Given passage -

This was a help when talking to Conservative cabinet ministers, less so on the desk, where he was sometimes referred to as “Lord Terence”. And indeed he was not a typical Guardian journalist: he gravitated to the paper because it encouraged writers not from radical tendencies. He described himself as having “liberal constitutional opinions of a kind that went out with the Second Reform Act”.

But he would skewer anyone when he had a mind to, whatever their politics.

He unsettled Margaret Thatcher in 1971, in her milk-snatcher days as education secretary: “Why do you go for me much more than you went for my predecessors? Why, why, why are you doing it?” She never granted him a second bite. And he tore into Vanessa Redgrave in the February 1974 election when she was standing for the Workers Revolutionary party in the East End by day and appearing in the West End in a Noël Coward play by night.

He listened to her intense but half-baked Trotskyism then concluded she was someone “demonstrating the sad truth that to act a gay, witty part in a civilised play, and act it very well, an actress does not need an atom of gaiety or wit, or very little of what would pass for civilisation either”.

Source excerpt -
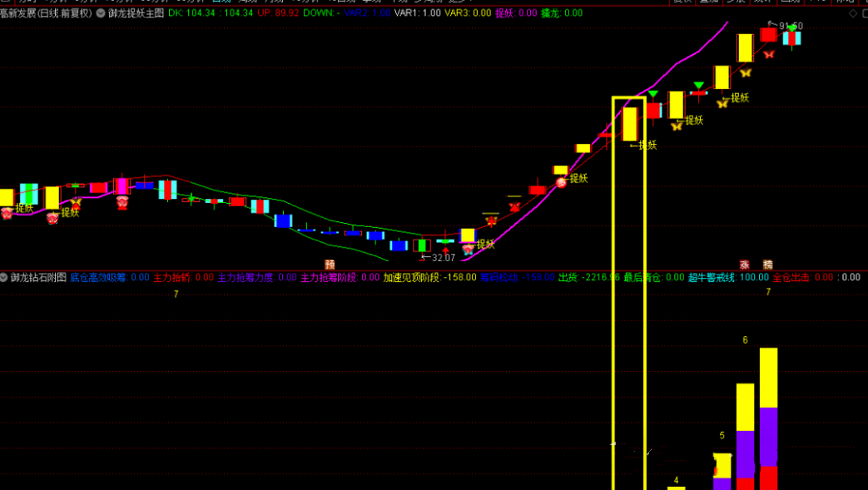The image size is (868, 490).
Task: Click the stacked volume bar labeled 6
Action: [745, 433]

Instructions -
**A)** Could you reproduce the passage about the Guardian journalist, starting at "He unsettled Margaret" and ending at "play by night."?
**B)** Can you resume the passage about the Guardian journalist from the point where it stops?
The listing comes from a separate source, unrelated to the passage about the Guardian journalist.

Task answers -
**A)**
He unsettled Margaret Thatcher in 1971, in her milk-snatcher days as education secretary: “Why do you go for me much more than you went for my predecessors? Why, why, why are you doing it?” She never granted him a second bite. And he tore into Vanessa Redgrave in the February 1974 election when she was standing for the Workers Revolutionary party in the East End by day and appearing in the West End in a Noël Coward play by night.

**B)**
Coleman was never shy of inserting himself into his copy. As White reflected: “On a bad day I used to feel that Terry had interviewed himself in the presence of a famous person. On a good day he was wonderful and won awards.”

Terry won fewer awards than he perhaps deserved but he won plaudits from the titans of the profession: Bernard Levin proclaimed that the Guardian would close down if he left (it did not), and Alistair Cooke wrote an adulatory preface to Movers and Shakers, a 1987 collection of his interviews.

Terry was the eldest of the three children of Doreen (nee Grose) and Jack Coleman. Jack was an engineer based in Poole, Dorset, whose job involved stints elsewhere in Britain installing machines for months at a time, usually taking his family with him. This meant Terry went to 14 different schools, making friendships difficult. He was able to settle at his last school, Poole grammar, and enjoyed it. This was followed by Exeter University where he began studying law, then switched to English, then left early after clashes with authority.

The result was an immediate call-up for national service. He served in the Royal Army Education Corps, took an external law degree from London University and entered journalism on the Poole Herald. In 1954 he married Lesley Thomas.

Impulsively, he then accepted a job to edit a start-up magazine being trialled in Bournemouth called Savoir Faire. The name should have been a warning – it soon folded. Thus he found himself, already with a wife and daughter on the south coast, living in a hostel in Birmingham and subbing on the papers there.

He made it to the Guardian in 1961, and in 1970 was made chief features writer, succeeding Geoffrey Moorhouse. Over time the interviews became his metier.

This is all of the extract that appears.